In packaging and labelling, the color in your prints is very important. Colors used in addition to the message and values conveyed on your packaging can influence the purchase. In a previous post, we talked about the importance of the visual impact your packaging has on buyers, and how packaging and labels can contribute to the success of your products.
Also, in our digital print post, we explained the difference between RGB and CMYK colors and how to properly set up your printing systems.

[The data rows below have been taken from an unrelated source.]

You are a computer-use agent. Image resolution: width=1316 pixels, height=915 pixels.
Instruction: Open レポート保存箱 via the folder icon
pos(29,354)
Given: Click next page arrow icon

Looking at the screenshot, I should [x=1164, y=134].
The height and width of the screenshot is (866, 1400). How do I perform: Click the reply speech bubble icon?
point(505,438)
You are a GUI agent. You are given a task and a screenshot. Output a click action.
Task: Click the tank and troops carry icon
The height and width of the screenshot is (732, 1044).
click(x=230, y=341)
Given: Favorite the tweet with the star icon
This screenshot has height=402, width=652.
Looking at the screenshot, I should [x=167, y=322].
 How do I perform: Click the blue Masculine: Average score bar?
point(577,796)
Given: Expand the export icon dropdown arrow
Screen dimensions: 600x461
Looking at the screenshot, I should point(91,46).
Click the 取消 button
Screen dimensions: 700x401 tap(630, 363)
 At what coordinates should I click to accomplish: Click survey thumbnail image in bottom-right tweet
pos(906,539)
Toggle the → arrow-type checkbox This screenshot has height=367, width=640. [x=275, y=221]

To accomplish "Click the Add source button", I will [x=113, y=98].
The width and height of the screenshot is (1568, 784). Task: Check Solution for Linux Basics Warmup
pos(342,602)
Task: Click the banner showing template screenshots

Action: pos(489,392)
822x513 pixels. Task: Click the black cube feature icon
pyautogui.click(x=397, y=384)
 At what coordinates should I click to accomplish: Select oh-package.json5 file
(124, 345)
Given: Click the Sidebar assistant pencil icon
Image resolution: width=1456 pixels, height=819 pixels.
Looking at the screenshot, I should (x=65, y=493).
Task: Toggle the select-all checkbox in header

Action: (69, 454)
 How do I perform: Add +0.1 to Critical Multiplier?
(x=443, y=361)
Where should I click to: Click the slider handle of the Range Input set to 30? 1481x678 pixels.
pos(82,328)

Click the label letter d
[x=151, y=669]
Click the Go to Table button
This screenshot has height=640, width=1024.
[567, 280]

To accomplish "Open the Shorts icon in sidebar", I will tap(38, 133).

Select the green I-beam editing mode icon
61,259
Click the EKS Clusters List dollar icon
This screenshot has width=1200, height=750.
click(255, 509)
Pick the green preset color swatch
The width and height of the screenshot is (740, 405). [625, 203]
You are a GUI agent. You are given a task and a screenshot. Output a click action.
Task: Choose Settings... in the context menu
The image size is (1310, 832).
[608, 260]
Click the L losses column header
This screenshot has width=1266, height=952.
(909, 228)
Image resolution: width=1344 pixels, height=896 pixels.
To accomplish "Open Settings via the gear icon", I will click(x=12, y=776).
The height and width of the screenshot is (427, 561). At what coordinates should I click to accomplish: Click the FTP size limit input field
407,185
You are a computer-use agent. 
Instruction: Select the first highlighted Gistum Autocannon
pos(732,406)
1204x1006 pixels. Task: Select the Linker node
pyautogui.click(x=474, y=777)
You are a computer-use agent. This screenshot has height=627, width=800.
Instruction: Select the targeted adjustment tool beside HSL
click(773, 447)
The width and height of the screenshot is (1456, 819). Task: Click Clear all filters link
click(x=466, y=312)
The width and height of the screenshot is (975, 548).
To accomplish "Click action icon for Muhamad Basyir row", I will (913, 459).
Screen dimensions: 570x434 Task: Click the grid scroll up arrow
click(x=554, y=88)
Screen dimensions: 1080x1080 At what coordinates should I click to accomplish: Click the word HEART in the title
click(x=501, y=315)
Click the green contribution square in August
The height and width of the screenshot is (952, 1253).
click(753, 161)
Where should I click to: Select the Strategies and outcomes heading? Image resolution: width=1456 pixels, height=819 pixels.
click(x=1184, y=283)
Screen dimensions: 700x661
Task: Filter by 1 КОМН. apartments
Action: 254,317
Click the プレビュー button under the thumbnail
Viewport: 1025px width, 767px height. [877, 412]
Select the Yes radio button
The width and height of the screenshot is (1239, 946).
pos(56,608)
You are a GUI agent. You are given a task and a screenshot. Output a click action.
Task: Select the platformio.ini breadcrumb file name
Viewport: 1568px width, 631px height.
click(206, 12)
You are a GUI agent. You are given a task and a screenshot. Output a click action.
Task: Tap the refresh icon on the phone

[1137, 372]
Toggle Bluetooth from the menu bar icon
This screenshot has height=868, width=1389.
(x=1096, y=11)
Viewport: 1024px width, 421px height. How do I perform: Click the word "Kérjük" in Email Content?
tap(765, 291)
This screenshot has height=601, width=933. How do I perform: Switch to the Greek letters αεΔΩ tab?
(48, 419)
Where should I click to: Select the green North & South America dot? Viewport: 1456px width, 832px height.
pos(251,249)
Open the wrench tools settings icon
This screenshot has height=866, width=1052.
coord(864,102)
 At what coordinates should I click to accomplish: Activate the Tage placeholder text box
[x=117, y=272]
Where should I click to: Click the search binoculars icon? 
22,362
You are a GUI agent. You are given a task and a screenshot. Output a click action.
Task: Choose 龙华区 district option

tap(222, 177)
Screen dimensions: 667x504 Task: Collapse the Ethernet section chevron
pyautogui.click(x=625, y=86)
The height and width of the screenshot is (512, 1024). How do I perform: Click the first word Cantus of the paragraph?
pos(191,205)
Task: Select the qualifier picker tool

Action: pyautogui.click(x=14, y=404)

In this post, we’ll call on our expertise in printed identification to explain what the Hexachromy printing technique consists of.
What is hexachrome™?
This technique was invented in 1994 by Pantone, a color system and color technology provider. Hexachromy uses 6 color points. These colors are the basic colors of the four-color process (cyan, magenta, yellow and black) to which are added orange, blue and / or green.
This process allows the optimization of printouts, using better colour reproduction thanks to its 6 colors.
With hexachromy, the range obtained when printing is larger compared to quadrichomy because of the greater number of color and shade combinations. Indeed, standard ink ranges on coated papers represent 337,700 colors and cover 14% of the visual color range.
With hexachromy, the color range obtained is widened because the number of colors is 495 150 of which represents 46% more.
What are the benefits of hexachromy?
As explained above, the main advantage of this method is to cover a larger print range. This solution also makes for very high-quality printing. The colors are vibrant. Images printed in hexachromy are very close to their originals.
Generally, in the four-color process, the colors that are less easy to reproduce are greens and oranges and violets. With the hexachrome ™ technique, it is much easier.
The example often used to illustrate the print quality of hexachrome™ is that of the flower, because this technique makes it possible to highlight the very tight gradation of the many nuances of color contained in flower petals.
In the field of printing, this technique is available on some inkjet printers, which can produce images close to photography.
If, for example, you were to use photos in your packaging, this process could be well worth your while to investigate.
However, keep in mind that hexachromy is a less used process than four-color because it’s a more expensive technology. Six machine runs (one for each colour) are required for high-quality prints.